Inclusive Pegs started out selling nativities in 2018. Since then, it has grown to be so much more. At its core, though, Inclusive Pegs is about Hope, Imagination, and Radical Welcome. These pegs may be small but they are mighty, and they tell a story of abundant and inclusive LOVE. Here's how it all began...

This venture grew out of an exasperated search for a nativity for my own children several years ago. I vividly remember scouring the internet a few days before advent, desperately trying to find a non-fragile and more importantly, non-white Mary and Joseph.
Needless to say I wasn’t very successful and that’s when I decided to order a set of blank peg dolls and try my hand at painting my very own brown Jesus.
While I did see one or two “diverse nativities”, where perhaps a couple of wise men had a darker skin tone, or maybe a shepherd if you were really lucky, whiteness was always front and center.
There were a couple of sellers who would change the skin tone upon request, but whiteness was always the default, always the norm. What really struck me was the monotony in EVERY SINGLE depiction of an angel I came across. Long, flowing blonde hair and light blue eyes were synonymous with Holy, it seemed.

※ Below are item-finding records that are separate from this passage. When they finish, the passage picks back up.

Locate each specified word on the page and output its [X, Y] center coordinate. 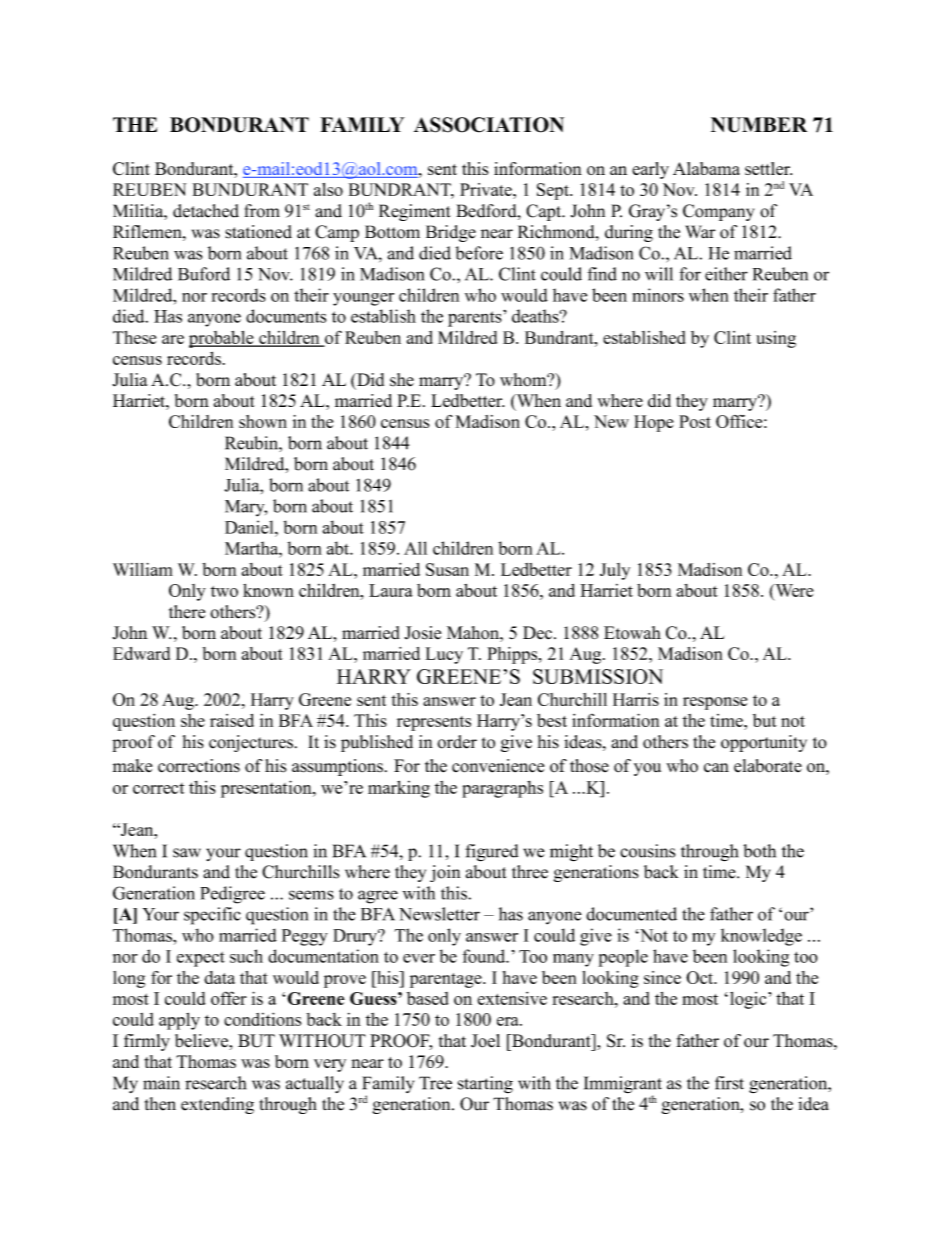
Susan [447, 569]
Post [695, 421]
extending [217, 1105]
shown [263, 421]
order [457, 742]
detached [206, 211]
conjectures [251, 743]
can [716, 768]
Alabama [706, 168]
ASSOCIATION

I thought back to all of the picture books I had read as a child about the birth of Jesus and the same was true. The subliminal messaging was everywhere.
Inclusive Pegs has never been just about cute pegs. It is a reimagining of the very image of Jesus that has been whitewashed and forced upon us. Every brush stroke of brown paint is my small act of resistance against a world that centers my skin color.
I painted brown Jesus for my white children to start a conscious conversation around that subliminal messaging that I know I won’t be able to completely shield them from but I will teach them how to challenge.
Jesus the refugee reminds us to question what Holiness looks like and black angels proclaim the Good news of Christ! Oh, that we would truly hear it.
I wrote these words two years ago after painting my first peg doll nativity and they are still so reflective of the mission behind Inclusive Pegs:
 

"I spent many hours painting these little figures. I had a lot of time to think about the story of Jesus; the story of an immigrant child, born into an empire of Power. Born into a world that said there wasn’t enough room, a world of scarcity. A world of Us and Them, of Walls and divisions, of hate and fear. But God broke all of that open with Jesus. This Christmas we celebrate an abundant love, a love that welcomes the other, and a world in which there is *always* more room."